◆ Data entries
________________________________________

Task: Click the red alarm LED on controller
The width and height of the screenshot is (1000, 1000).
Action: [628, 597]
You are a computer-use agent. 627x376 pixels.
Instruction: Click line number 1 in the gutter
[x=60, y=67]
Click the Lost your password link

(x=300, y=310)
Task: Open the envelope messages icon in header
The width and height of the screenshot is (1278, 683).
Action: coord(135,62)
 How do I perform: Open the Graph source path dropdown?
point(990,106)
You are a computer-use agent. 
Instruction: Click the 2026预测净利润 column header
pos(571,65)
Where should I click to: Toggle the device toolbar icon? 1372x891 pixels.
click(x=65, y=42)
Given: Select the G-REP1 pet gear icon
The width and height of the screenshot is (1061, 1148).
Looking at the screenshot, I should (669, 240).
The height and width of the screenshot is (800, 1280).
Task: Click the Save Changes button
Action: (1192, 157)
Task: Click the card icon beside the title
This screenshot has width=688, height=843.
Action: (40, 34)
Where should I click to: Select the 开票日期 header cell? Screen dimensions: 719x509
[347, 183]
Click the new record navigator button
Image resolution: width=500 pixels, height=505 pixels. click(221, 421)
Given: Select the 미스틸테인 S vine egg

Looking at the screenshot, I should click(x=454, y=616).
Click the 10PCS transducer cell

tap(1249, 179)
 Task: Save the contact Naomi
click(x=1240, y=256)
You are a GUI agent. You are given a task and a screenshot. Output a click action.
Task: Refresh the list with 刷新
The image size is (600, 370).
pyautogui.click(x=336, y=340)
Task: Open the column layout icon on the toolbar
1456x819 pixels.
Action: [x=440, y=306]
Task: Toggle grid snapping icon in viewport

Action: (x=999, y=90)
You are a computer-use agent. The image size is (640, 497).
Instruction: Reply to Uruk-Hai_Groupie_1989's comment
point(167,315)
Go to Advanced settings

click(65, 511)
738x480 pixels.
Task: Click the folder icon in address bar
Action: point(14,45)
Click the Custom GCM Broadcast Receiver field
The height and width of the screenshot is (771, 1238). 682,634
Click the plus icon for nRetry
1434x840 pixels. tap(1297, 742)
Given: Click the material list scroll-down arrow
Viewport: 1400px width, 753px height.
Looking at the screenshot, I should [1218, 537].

________________________________________

◆ Exercise aim
Convert every entry above into a Markdown table with the columns "Row" and "Line". Number each line in order and leave out the blank lines.

◆ The output
| Row | Line |
|---|---|
| 1 | Task: Click the red alarm LED on controller |
| 2 | The width and height of the screenshot is (1000, 1000). |
| 3 | Action: [628, 597] |
| 4 | You are a computer-use agent. 627x376 pixels. |
| 5 | Instruction: Click line number 1 in the gutter |
| 6 | [x=60, y=67] |
| 7 | Click the Lost your password link |
| 8 | (x=300, y=310) |
| 9 | Task: Open the envelope messages icon in header |
| 10 | The width and height of the screenshot is (1278, 683). |
| 11 | Action: coord(135,62) |
| 12 |  How do I perform: Open the Graph source path dropdown? |
| 13 | point(990,106) |
| 14 | You are a computer-use agent.  |
| 15 | Instruction: Click the 2026预测净利润 column header |
| 16 | pos(571,65) |
| 17 | Where should I click to: Toggle the device toolbar icon? 1372x891 pixels. |
| 18 | click(x=65, y=42) |
| 19 | Given: Select the G-REP1 pet gear icon |
| 20 | The width and height of the screenshot is (1061, 1148). |
| 21 | Looking at the screenshot, I should (669, 240). |
| 22 | The height and width of the screenshot is (800, 1280). |
| 23 | Task: Click the Save Changes button |
| 24 | Action: (1192, 157) |
| 25 | Task: Click the card icon beside the title |
| 26 | This screenshot has width=688, height=843. |
| 27 | Action: (40, 34) |
| 28 | Where should I click to: Select the 开票日期 header cell? Screen dimensions: 719x509 |
| 29 | [347, 183] |
| 30 | Click the new record navigator button |
| 31 | Image resolution: width=500 pixels, height=505 pixels. click(221, 421) |
| 32 | Given: Select the 미스틸테인 S vine egg |
| 33 | Looking at the screenshot, I should click(x=454, y=616). |
| 34 | Click the 10PCS transducer cell |
| 35 | tap(1249, 179) |
| 36 |  Task: Save the contact Naomi |
| 37 | click(x=1240, y=256) |
| 38 | You are a GUI agent. You are given a task and a screenshot. Output a click action. |
| 39 | Task: Refresh the list with 刷新 |
| 40 | The image size is (600, 370). |
| 41 | pyautogui.click(x=336, y=340) |
| 42 | Task: Open the column layout icon on the toolbar |
| 43 | 1456x819 pixels. |
| 44 | Action: [x=440, y=306] |
| 45 | Task: Toggle grid snapping icon in viewport |
| 46 | Action: (x=999, y=90) |
| 47 | You are a computer-use agent. The image size is (640, 497). |
| 48 | Instruction: Reply to Uruk-Hai_Groupie_1989's comment |
| 49 | point(167,315) |
| 50 | Go to Advanced settings |
| 51 | click(65, 511) |
| 52 | 738x480 pixels. |
| 53 | Task: Click the folder icon in address bar |
| 54 | Action: point(14,45) |
| 55 | Click the Custom GCM Broadcast Receiver field |
| 56 | The height and width of the screenshot is (771, 1238). 682,634 |
| 57 | Click the plus icon for nRetry |
| 58 | 1434x840 pixels. tap(1297, 742) |
| 59 | Given: Click the material list scroll-down arrow |
| 60 | Viewport: 1400px width, 753px height. |
| 61 | Looking at the screenshot, I should [1218, 537]. |